## To do:
Print the lines from the one containing "Screen dimensions: 664x446" through the end of the listing below, exactly as written. Any pictures stay out.

[Opening Data shown section]

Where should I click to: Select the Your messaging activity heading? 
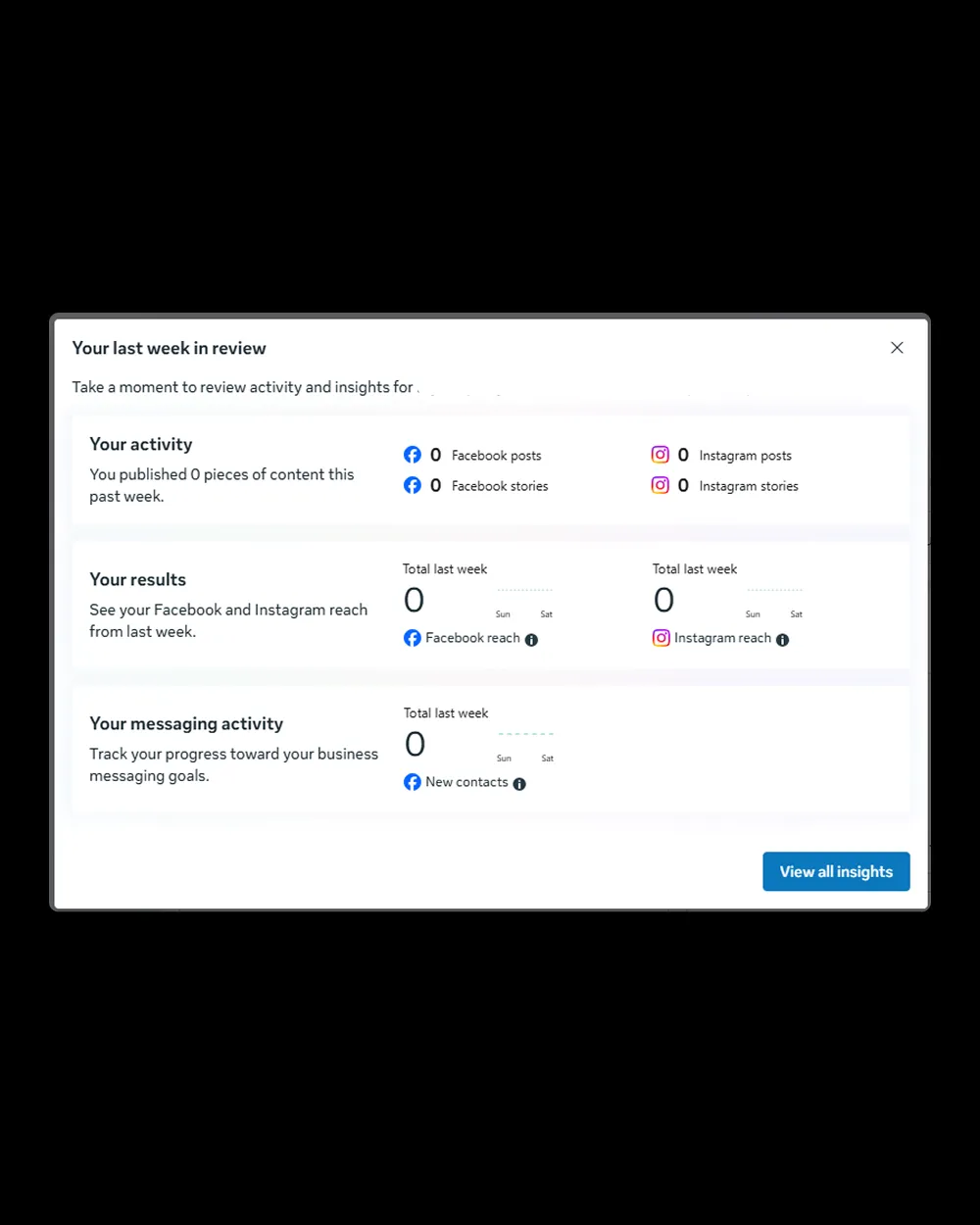186,723
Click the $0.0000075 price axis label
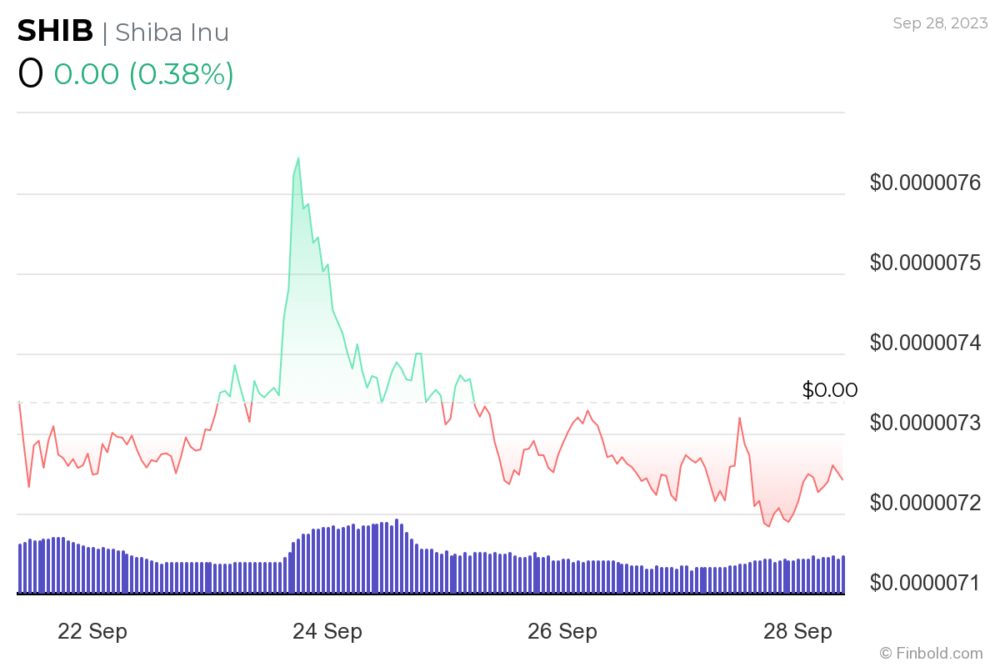Screen dimensions: 1000x667 pyautogui.click(x=925, y=262)
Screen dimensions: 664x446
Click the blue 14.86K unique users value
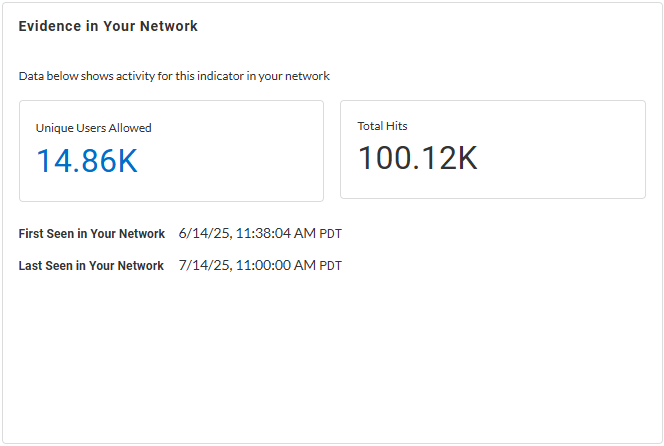click(87, 161)
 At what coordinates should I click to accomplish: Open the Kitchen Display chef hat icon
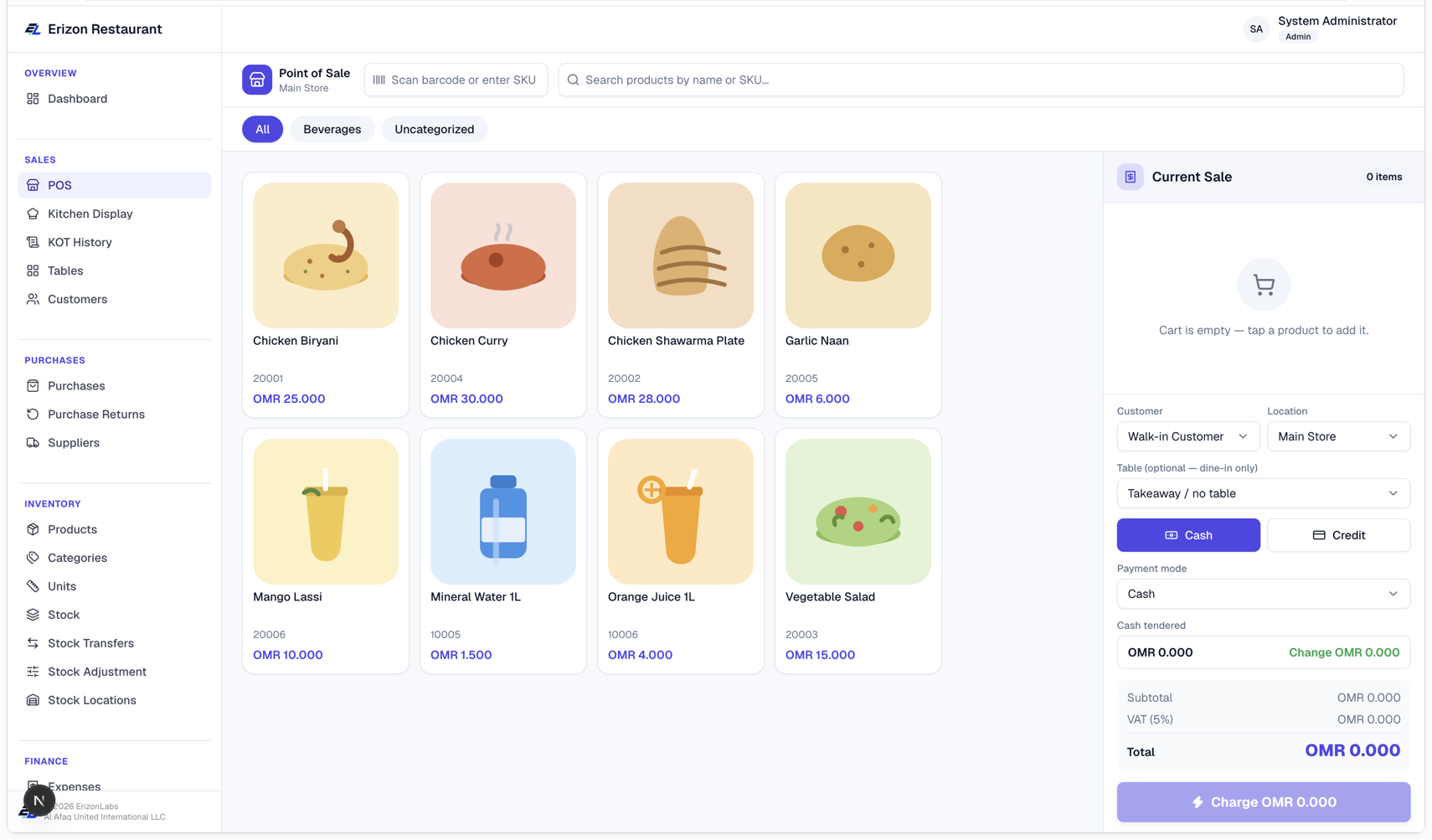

[Closing Data shown section]

## Exercise output:
Screen dimensions: 664x446
Click the blue 14.86K unique users value
click(87, 161)
 At what coordinates should I click to accomplish: Open the Kitchen Display chef hat icon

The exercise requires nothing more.